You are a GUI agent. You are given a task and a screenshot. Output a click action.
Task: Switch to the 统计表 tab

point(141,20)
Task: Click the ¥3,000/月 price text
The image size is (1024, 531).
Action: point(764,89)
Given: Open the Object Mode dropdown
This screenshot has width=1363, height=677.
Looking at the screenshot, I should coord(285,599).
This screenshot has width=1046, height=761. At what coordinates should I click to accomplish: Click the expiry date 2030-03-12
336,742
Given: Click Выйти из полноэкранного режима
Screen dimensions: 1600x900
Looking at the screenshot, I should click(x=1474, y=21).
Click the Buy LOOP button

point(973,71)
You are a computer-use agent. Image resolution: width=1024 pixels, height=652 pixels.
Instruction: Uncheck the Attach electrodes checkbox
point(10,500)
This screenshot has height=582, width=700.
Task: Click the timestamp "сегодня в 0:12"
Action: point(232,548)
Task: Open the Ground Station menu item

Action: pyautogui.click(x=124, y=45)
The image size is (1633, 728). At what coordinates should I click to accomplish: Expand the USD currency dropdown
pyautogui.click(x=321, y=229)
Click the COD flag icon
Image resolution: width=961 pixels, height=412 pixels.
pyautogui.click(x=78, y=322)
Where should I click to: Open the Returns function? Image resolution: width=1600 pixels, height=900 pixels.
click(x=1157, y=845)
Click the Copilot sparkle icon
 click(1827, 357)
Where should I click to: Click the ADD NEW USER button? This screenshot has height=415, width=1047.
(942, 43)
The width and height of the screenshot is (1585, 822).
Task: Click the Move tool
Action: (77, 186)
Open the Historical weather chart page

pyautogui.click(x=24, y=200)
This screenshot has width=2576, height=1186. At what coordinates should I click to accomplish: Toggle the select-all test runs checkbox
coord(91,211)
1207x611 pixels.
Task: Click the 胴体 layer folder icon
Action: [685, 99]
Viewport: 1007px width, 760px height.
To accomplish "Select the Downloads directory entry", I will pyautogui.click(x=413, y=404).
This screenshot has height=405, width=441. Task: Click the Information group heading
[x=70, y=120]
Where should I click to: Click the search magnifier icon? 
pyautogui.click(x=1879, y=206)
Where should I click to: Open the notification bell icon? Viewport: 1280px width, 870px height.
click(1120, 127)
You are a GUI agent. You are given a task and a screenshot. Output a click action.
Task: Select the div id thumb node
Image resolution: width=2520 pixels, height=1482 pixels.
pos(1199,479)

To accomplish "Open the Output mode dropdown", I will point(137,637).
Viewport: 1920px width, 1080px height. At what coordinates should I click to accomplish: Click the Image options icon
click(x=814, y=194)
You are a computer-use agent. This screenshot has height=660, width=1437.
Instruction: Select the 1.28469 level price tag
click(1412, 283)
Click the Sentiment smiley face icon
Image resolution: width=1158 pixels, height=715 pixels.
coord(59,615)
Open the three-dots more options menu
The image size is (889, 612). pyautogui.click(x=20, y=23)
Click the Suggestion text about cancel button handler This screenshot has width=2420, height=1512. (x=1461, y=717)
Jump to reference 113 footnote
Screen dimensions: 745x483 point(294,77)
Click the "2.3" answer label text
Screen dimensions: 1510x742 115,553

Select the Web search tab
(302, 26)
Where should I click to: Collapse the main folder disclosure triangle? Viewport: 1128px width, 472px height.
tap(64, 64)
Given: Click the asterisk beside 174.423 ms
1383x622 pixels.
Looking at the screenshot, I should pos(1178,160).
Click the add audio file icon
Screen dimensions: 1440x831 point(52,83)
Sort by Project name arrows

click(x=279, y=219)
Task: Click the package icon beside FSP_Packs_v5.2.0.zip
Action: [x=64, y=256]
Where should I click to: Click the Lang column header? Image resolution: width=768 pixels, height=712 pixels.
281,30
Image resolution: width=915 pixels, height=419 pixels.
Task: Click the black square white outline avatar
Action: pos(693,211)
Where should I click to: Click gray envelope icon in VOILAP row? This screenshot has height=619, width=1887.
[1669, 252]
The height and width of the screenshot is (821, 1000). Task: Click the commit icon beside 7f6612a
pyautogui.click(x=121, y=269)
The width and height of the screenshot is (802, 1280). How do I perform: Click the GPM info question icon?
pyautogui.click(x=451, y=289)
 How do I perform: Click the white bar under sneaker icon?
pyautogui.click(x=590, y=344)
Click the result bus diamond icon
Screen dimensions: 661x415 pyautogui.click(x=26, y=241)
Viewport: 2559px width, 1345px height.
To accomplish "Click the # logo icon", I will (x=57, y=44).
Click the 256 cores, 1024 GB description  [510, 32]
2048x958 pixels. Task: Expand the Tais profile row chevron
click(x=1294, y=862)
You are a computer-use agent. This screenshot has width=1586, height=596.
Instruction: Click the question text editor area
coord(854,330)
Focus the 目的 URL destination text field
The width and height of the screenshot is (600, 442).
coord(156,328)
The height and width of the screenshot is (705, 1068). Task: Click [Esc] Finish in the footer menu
+ + +
◆ **EXERCISE DETAILS**:
Replace "checkbox" with "check box" everywhere it appears in the rows above, and write all the rows out again with nothing else changed.

◆ **RESPONSE TO THIS TASK**:
You are a GUI agent. You are given a task and a screenshot. Output a click action.
Task: Switch to the 统计表 tab

point(141,20)
Task: Click the ¥3,000/月 price text
The image size is (1024, 531).
Action: point(764,89)
Given: Open the Object Mode dropdown
This screenshot has width=1363, height=677.
Looking at the screenshot, I should coord(285,599).
This screenshot has width=1046, height=761. At what coordinates should I click to accomplish: Click the expiry date 2030-03-12
336,742
Given: Click Выйти из полноэкранного режима
Screen dimensions: 1600x900
Looking at the screenshot, I should click(x=1474, y=21).
Click the Buy LOOP button

point(973,71)
You are a computer-use agent. Image resolution: width=1024 pixels, height=652 pixels.
Instruction: Uncheck the Attach electrodes check box
point(10,500)
This screenshot has height=582, width=700.
Task: Click the timestamp "сегодня в 0:12"
Action: point(232,548)
Task: Open the Ground Station menu item

Action: pyautogui.click(x=124, y=45)
The image size is (1633, 728). At what coordinates should I click to accomplish: Expand the USD currency dropdown
pyautogui.click(x=321, y=229)
Click the COD flag icon
Image resolution: width=961 pixels, height=412 pixels.
pyautogui.click(x=78, y=322)
Where should I click to: Open the Returns function? Image resolution: width=1600 pixels, height=900 pixels.
click(x=1157, y=845)
Click the Copilot sparkle icon
 click(1827, 357)
Where should I click to: Click the ADD NEW USER button? This screenshot has height=415, width=1047.
(942, 43)
The width and height of the screenshot is (1585, 822).
Task: Click the Move tool
Action: (77, 186)
Open the Historical weather chart page

pyautogui.click(x=24, y=200)
This screenshot has width=2576, height=1186. At what coordinates should I click to accomplish: Toggle the select-all test runs check box
coord(91,211)
1207x611 pixels.
Task: Click the 胴体 layer folder icon
Action: [685, 99]
Viewport: 1007px width, 760px height.
To accomplish "Select the Downloads directory entry", I will pyautogui.click(x=413, y=404).
This screenshot has height=405, width=441. Task: Click the Information group heading
[x=70, y=120]
Where should I click to: Click the search magnifier icon? 
pyautogui.click(x=1879, y=206)
Where should I click to: Open the notification bell icon? Viewport: 1280px width, 870px height.
click(1120, 127)
You are a GUI agent. You are given a task and a screenshot. Output a click action.
Task: Select the div id thumb node
Image resolution: width=2520 pixels, height=1482 pixels.
pos(1199,479)

To accomplish "Open the Output mode dropdown", I will point(137,637).
Viewport: 1920px width, 1080px height. At what coordinates should I click to accomplish: Click the Image options icon
click(x=814, y=194)
You are a computer-use agent. This screenshot has height=660, width=1437.
Instruction: Select the 1.28469 level price tag
click(1412, 283)
Click the Sentiment smiley face icon
Image resolution: width=1158 pixels, height=715 pixels.
coord(59,615)
Open the three-dots more options menu
The image size is (889, 612). pyautogui.click(x=20, y=23)
Click the Suggestion text about cancel button handler This screenshot has width=2420, height=1512. (x=1461, y=717)
Jump to reference 113 footnote
Screen dimensions: 745x483 point(294,77)
Click the "2.3" answer label text
Screen dimensions: 1510x742 115,553

Select the Web search tab
(302, 26)
Where should I click to: Collapse the main folder disclosure triangle? Viewport: 1128px width, 472px height.
tap(64, 64)
Given: Click the asterisk beside 174.423 ms
1383x622 pixels.
Looking at the screenshot, I should pos(1178,160).
Click the add audio file icon
Screen dimensions: 1440x831 point(52,83)
Sort by Project name arrows

click(x=279, y=219)
Task: Click the package icon beside FSP_Packs_v5.2.0.zip
Action: [x=64, y=256]
Where should I click to: Click the Lang column header? Image resolution: width=768 pixels, height=712 pixels.
281,30
Image resolution: width=915 pixels, height=419 pixels.
Task: Click the black square white outline avatar
Action: pos(693,211)
Where should I click to: Click gray envelope icon in VOILAP row? This screenshot has height=619, width=1887.
[1669, 252]
The height and width of the screenshot is (821, 1000). Task: Click the commit icon beside 7f6612a
pyautogui.click(x=121, y=269)
The width and height of the screenshot is (802, 1280). How do I perform: Click the GPM info question icon?
pyautogui.click(x=451, y=289)
 How do I perform: Click the white bar under sneaker icon?
pyautogui.click(x=590, y=344)
Click the result bus diamond icon
Screen dimensions: 661x415 pyautogui.click(x=26, y=241)
Viewport: 2559px width, 1345px height.
To accomplish "Click the # logo icon", I will (x=57, y=44).
Click the 256 cores, 1024 GB description  [510, 32]
2048x958 pixels. Task: Expand the Tais profile row chevron
click(x=1294, y=862)
You are a computer-use agent. This screenshot has width=1586, height=596.
Instruction: Click the question text editor area
coord(854,330)
Focus the 目的 URL destination text field
The width and height of the screenshot is (600, 442).
coord(156,328)
The height and width of the screenshot is (705, 1068). Task: Click [Esc] Finish in the footer menu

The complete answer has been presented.